Extract to read:
# # #
Once you hand the money envelope to one of the grooms, you will receive a meal ticket. The meal ticket entitles you to a plate at the reception dinner. Our meal was buffet-style, but they also have sit-down dinners as well. The bride, groom and the parents will visit with each table to say thank you for coming. This was slightly awkward because of the language barrier.

There were no speeches during the meal nor dancing afterward. We were assigned seating and instructed that once we finished eating, we were free to go. This is a great opportunity to wear those heels you can only wear for a few hours, lol.

The wedding venue was outdoors and not in one of the large wedding halls you may have heard about where weddings are back to back to back. And while the venue was small, the ceremony still only lasted one hour.

Modern vs Traditional Weddings

Aspects of a Modern Ceremony

Nowadays, most weddings are modern. In fact, none of my Korean friends have recently attended a traditional wedding ceremony.

Nothing says modern more than a wedding e-vite, which is what we received prior to the wedding. The e-vite was beautiful. Korean couples go to a themed photo studio to create the invitation. Pictures from the elaborate photo sessions and flowers were the only decorations.

Most guests were nicely dressed, while others were very casual. And no one wore traditional clothing (hanboks). Some people even showed up in sneakers. There is no dress code, wear what feels comfortable to you.

Officiant

The wedding I attended was so modern, there was no officiant. The couple had an announcer instead, who kept the ceremony flowing. Unsurprisingly, everything was in Korean, so I can’t tell you what was said, but I can tell you it’s still very sentimental. You don’t need to understand every word to feel the love and spirit of the moment.

Children

There were no children. The only children in attendance were members of the wedding party– the flower girl and ring bearer. This may or may not have been because of the limited guest list.

Religion

It may surprise you that 52% of the population in South Korea are atheists or non-religious. Of the population that is religious, 18% are Protestant, 16% believe in Buddhism, 13% believe in Catholicism, and 1% belong to other religions or cults. As far as I can tell, religion did not play a part in the service.

The couple did exchange rings, which may be a sign they are probably Christians. In addition, the groom presented the bride with a beautiful necklace too.

 

Traditions

Family

I love when coupled include tradition and symbolism in weddings. And this wedding was no exception. Both couples were walked down the aisle by their parents. And at the end, the couple bowed to both parents before exiting.

Both mother-in-laws planted a tree to symbolize uniting the families.

Vows & Speeches

  • The bride and groom created their own vows.
  • Both the bride and groom introduced their mother-in-laws to make a speech.
# # #
Dataset content:
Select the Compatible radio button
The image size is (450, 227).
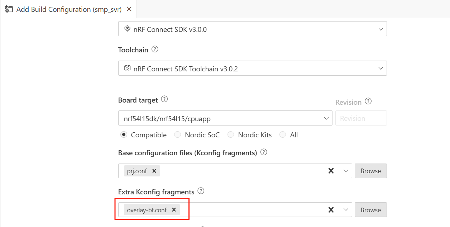(124, 135)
# # #
Tasks to complete:
**a)** List every religious group that the passage on a Korean wedding gives a percentage for, along with each percentage.
**b)** In the passage on a Korean wedding, reproduce word for word the part from "It may surprise" to "in the service.".

Responses to the exercise:
**a)**
- Protestant: 18%
- Buddhism: 16%
- Catholicism: 13%
- Other religions or cults: 1%

**b)**
It may surprise you that 52% of the population in South Korea are atheists or non-religious. Of the population that is religious, 18% are Protestant, 16% believe in Buddhism, 13% believe in Catholicism, and 1% belong to other religions or cults. As far as I can tell, religion did not play a part in the service.